Figure 2-3: Three-row moving window with partitioned input

shows current row as part of sliding window grouped by partition A, current and C.

UNBOUNDED PRECEEDING and FOLLOWING

Window frames can be defined by an unbounded aggregation group that either extends back to the beginning of the partition (UNBOUNDED PRECEDING) or extends to the end of the partition (UNBOUNDED FOLLOWING), or both.

UNBOUNDED PRECEDING includes all rows within the partition preceding the current row, which can be specified with either ROWS or RANGE. UNBOUNDED FOLLOWING includes all rows within the partition following the current row, which can be specified with either ROWS or RANGE. See “ROWS” and “RANGE”.

The value FOLLOWING specifies either the range or number of rows following the current row.
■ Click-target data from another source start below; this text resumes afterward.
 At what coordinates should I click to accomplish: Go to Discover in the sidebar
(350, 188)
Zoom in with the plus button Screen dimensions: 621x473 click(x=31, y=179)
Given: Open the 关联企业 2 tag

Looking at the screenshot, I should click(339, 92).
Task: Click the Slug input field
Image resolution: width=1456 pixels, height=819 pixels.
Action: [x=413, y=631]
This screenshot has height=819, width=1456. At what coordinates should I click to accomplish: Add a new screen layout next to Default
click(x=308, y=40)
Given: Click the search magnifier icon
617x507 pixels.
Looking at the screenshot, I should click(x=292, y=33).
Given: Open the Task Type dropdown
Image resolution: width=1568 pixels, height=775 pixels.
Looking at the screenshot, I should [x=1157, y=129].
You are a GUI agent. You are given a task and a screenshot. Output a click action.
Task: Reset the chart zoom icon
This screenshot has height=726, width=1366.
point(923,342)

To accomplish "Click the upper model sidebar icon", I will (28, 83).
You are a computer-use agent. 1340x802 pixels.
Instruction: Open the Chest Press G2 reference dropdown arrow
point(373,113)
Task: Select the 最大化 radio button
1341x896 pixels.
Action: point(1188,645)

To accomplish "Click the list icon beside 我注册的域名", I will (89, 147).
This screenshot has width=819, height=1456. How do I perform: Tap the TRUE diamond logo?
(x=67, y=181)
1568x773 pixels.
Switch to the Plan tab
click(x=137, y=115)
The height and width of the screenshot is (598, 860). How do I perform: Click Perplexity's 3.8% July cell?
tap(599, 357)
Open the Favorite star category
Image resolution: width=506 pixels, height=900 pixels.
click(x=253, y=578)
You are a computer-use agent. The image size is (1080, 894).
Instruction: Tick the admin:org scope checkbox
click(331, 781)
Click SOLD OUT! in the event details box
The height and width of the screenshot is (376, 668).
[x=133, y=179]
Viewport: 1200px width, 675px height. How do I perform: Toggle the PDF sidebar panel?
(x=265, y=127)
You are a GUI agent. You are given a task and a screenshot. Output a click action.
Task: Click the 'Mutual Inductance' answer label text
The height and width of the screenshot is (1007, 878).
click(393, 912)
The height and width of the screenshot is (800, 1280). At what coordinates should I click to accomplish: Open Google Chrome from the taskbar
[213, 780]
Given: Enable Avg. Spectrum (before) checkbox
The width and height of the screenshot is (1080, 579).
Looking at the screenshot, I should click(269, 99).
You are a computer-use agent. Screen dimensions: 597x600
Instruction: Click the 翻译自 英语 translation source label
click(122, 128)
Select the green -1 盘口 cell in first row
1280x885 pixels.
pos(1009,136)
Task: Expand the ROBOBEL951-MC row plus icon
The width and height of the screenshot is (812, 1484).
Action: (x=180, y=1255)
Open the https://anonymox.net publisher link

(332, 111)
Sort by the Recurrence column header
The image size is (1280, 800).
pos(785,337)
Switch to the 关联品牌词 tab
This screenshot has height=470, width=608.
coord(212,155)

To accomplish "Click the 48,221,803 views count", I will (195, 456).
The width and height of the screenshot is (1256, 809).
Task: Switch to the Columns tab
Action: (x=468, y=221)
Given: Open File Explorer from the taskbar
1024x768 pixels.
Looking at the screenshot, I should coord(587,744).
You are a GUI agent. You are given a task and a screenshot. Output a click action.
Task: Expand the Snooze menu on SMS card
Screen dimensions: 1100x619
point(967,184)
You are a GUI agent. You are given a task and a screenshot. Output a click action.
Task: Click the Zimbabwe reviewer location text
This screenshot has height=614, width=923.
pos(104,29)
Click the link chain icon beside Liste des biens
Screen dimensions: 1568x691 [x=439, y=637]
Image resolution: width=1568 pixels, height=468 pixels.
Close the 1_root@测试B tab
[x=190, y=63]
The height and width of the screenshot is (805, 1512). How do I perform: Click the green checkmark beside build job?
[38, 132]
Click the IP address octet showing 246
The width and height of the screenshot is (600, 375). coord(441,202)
If ROWS is specified, then the value is a positive integer indicating a number of rows. If RANGE is specified, the window includes any rows that are less than the current row plus the specified numeric value. For the RANGE case, the data type of the windowed value must be comparable to the type of the sort key expression of the ORDER BY clause. There can be only one sort key expression, and the data type of the sort key expression must allow addition.

The value PREDCEEDING specifies either the range or number of rows preceding the current row. If ROWS is specified, then the value is a positive integer indicating a number of rows. If RANGE is specified, the window includes any rows that are less than the current row minus the specified numeric value. For the RANGE case, the data type of the windowed value must be comparable to the type of the sort key expression of the ORDER BY clause. There can be only one sort key expression, and the data type of the sort key expression must allow subtraction. This clause cannot be specified in second bound group if the first bound group is CURRENT ROW or value FOLLOWING.

The combination BETWEEN UNBOUNDED PRECEDING AND UNBOUNDED FOLLOWING provides an aggregate over an entire partition, without the need to construct a join to a grouped query. An aggregate over an entire partition is also known as a reporting aggregate.

CURRENT ROW concept

In physical aggregation groups, rows are included or excluded based on their position relative to the current row, by counting adjacent rows. The current row is simply a reference to the next row in a query’s intermediate results. As the current row advances, the window is reevaluated based on the new set of rows that lie within the window. There is no requirement that the current row be included in a window.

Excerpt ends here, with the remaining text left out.